# Aim:
Collect every line in the entries below that contains the word "field", and copy each one unchanged.
>>
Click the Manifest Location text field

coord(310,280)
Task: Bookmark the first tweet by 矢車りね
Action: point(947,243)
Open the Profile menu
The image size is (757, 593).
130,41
<<
# Result of this exercise:
Click the Manifest Location text field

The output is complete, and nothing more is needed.